● TASK DATA:
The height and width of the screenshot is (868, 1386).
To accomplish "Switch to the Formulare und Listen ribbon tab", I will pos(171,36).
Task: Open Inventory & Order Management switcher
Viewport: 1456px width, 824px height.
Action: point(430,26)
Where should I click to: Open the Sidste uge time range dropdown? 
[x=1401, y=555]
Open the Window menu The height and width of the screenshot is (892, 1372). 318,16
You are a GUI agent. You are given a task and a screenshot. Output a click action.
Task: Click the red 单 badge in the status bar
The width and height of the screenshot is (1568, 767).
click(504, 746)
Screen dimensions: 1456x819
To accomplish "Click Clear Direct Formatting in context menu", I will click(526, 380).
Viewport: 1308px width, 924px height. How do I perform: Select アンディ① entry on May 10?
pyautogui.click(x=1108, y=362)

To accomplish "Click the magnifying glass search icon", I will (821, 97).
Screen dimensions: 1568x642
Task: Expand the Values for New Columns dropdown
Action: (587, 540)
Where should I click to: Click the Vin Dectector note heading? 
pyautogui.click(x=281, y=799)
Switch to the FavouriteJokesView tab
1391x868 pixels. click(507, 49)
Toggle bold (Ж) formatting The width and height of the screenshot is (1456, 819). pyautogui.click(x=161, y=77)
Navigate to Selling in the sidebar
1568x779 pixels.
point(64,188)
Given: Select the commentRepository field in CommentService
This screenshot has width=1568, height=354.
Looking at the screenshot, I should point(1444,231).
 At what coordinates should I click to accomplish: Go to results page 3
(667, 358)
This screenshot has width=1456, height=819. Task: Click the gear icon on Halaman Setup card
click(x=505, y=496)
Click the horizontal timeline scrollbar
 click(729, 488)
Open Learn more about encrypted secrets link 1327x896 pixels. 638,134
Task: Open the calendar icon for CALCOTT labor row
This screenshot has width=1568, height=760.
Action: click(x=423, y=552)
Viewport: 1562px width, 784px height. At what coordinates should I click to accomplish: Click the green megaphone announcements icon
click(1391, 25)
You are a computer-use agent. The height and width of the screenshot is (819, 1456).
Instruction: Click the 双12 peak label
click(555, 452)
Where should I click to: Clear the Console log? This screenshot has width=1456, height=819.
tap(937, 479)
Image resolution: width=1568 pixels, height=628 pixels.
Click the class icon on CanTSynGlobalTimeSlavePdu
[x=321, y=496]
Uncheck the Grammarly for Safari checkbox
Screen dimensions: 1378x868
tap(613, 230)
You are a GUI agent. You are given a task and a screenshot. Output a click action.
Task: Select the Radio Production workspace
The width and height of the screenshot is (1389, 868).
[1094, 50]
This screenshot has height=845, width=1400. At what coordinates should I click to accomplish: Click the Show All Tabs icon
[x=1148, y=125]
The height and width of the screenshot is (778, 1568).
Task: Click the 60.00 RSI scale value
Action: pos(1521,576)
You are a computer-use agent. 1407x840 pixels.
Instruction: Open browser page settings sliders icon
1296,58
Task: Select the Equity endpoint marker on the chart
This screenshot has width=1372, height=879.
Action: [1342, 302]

● EXERCISE OBJECTIVE: Check every line above for the string "agent" and copy those that have it.

● TASK ANSWER:
You are a GUI agent. You are given a task and a screenshot. Output a click action.
You are a computer-use agent. The height and width of the screenshot is (819, 1456).
You are a GUI agent. You are given a task and a screenshot. Output a click action.
You are a computer-use agent. 1407x840 pixels.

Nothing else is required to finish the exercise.